Reffaneda (Sebuah Catatan)
Sebuah Catatan Oleh Amir Muzaki
Tidak
menghitung ini perform ke berapa
kali. Yang jelas dari awal sampai sekarang aku belum merasa bermain seperti
gitaris idolaku, Ezra Mandira. Tapi lumayan bungah
juga karena melihat rekaman video sebuah penampilan terkini. Dari rekaman itu
aku sadar bahwasanya mendengarkan permainan musik sendiri itu berbeda rasa
dengan mendengarkannya sembari memainkan dalam waktu yang sama. Bagi pemusik
yang belum sadar, sadarilah sekarang. Sebelum kalian berputus asa karena selalu
merasa tak becus bermain musik. Yah walaupun tak sejitu gitaris-gitaris idola
kalian yang sudah maestro kayak Dewa Bujana, Andra Ramadhan, Eros Chandra, dan
lain sebagainya, paling tidak ada perasaan bersyukur telah dianugerahi
kecerdasan musikal.
Sejak kecil
aku senang musik. Waktu kecil impianku adalah manggung seperti grup band yang
terkenal pada waktu itu seperti Peterpan, Radja, Ungu dan lain-lain. Sekarang
impian manggung itu telah terwujud bahkan berkali-kali lebih banyak daripada
sekadar angan-anganku dulu bernyanyi di pentas lomba Agustusan SMP atau pentas
seni acara pelepasan kelas XII SMK. Di awal tulisan ini aku ucapkan terima
kasih kepada Reffaneda yang telah mewadahi passionku di musik yang mana belum
bisa tersalurkan di masa sebelum ini yang tersebut tadi.
Tulisan ini
aku tulis untuk catatan sejarah. Barangkali generasi penerus di masa depan mau
membacanya. Tentu saja sebagai bahan refleksi bagi mereka dan koreksi bagi
kami, para punggawa grup musik Reffaneda Akustik yang sedang aktif sekarang
ini.
Reffaneda.
Nama itu cukup unik. Dan andai kau tahu bahwa artinya amat mewah. Nama tersebut
diberikan oleh salah dua punggawa kami, Baron dan Dwi pada 2017. Tutur Dwi, Reffaneda dibentuk dari
dua kata “Reff” dan “Aneda”. Reff,
tentu kalian sangat akrab dengan kata ini dalam dunia musik. Reff atau
Reffrain, sebuah part dalam sebuah lagu yang paling menonjol dan mudah diingat
dibanding part lain. Dan Aneda
berasal dari bahasa Arab yang berarti ‘yang menggugah jiwa’. Kalau digabungkan akan
menjadi “Sebuah reff yang menggugah jiwa”. We o we, bukan...? Pada intinya
Reffaneda ingin menjadi grup musik yang menonjol, mudah diingat, dalam arti
dikenal banyak orang. Dan musik atau lagu-lagu yang dibawakan bisa menggugah
jiwa para pendengarnya.
Tapi aku
sendiri ingin mengartikan Reffaneda lain dari itu. Reffaneda bagiku panggilan
jiwa. Sebuah cara bermusik berdasar pada panggilan jiwa. Ya, panggilan jiwa.

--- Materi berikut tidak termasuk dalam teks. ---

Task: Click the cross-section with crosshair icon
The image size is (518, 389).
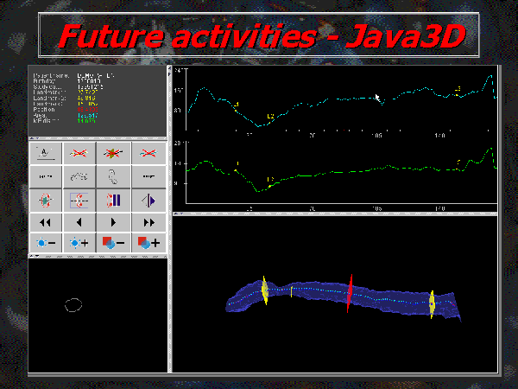Action: [46, 200]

Sebab nyaris tidak ada motivasi lain selain itu. Lalu apa yang memantik jiwa
para punggawa Reffaneda?
Akan aku
runut dari mana Reffaneda bermuara. Grup musik yang sementara mengusung konsep
akustik ini tidak berdiri sendiri, melainkan ada badan yang menaunginya.

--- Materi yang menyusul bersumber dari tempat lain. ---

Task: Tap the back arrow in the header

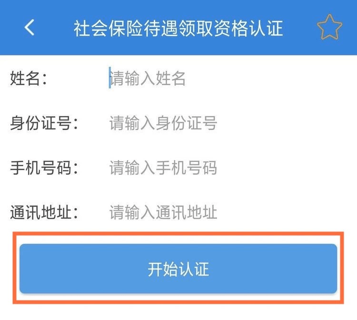Action: (30, 28)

Pertama, Reffaneda adalah merupakan divisi dari Unit Kegiatan Mahasiswa Seni
(UKM Seni) Sekolah Tinggi Agama Islam Ki Ageng Pekalongan atau disingkat
STAIKAP. Sudah tahu kan sekarang dari kota mana Reffaneda berasal? Kedua,
otomatis Reffaneda bertalian dengan perguruan tinggi tersebut. Dan cukup untuk
kalian ketahui saja bahwa STAIKAP adalah perguruan tinggi swasta yang saat ini
belum cukup dikenal bahkan di kotanya sendiri. Sehingga kami, para punggawa
Reffaneda tergerak untuk membuat ‘orang tua kami’ tersebut dikenal oleh setiap
warga Pekalongan khususnya tentu saja melalui penampilan musik di berbagai
daerah di Pekalongan dan sekitarnya.
Namun,
sebagai grup musik pemula, kami belum cukup mumpuni (bila dibandingkan dengan
yang lain yang profesional). “Selalu ada kisah” kalau kata ketua UKM Seni
periode 2017-2018, Pi’on. “Kisah” itu ada di setiap penampilan pun ketika pra
penampilan. Yang tidak terlupakan ialah kali pertama kami manggung di Batang.
Segala ketidaksiapan melingkupi. Mulai dari skill
hingga mental. Beruntung yang mengundang kami adalah alumni dari STAIKAP
sendiri (sampai saat ini pun mayoritas hanya alumni STAIKAP yang mengundang).
Keinginanku
dan kawan-kawan sangat kuat waktu itu. Frekuensi latihan bisa dibilang sering.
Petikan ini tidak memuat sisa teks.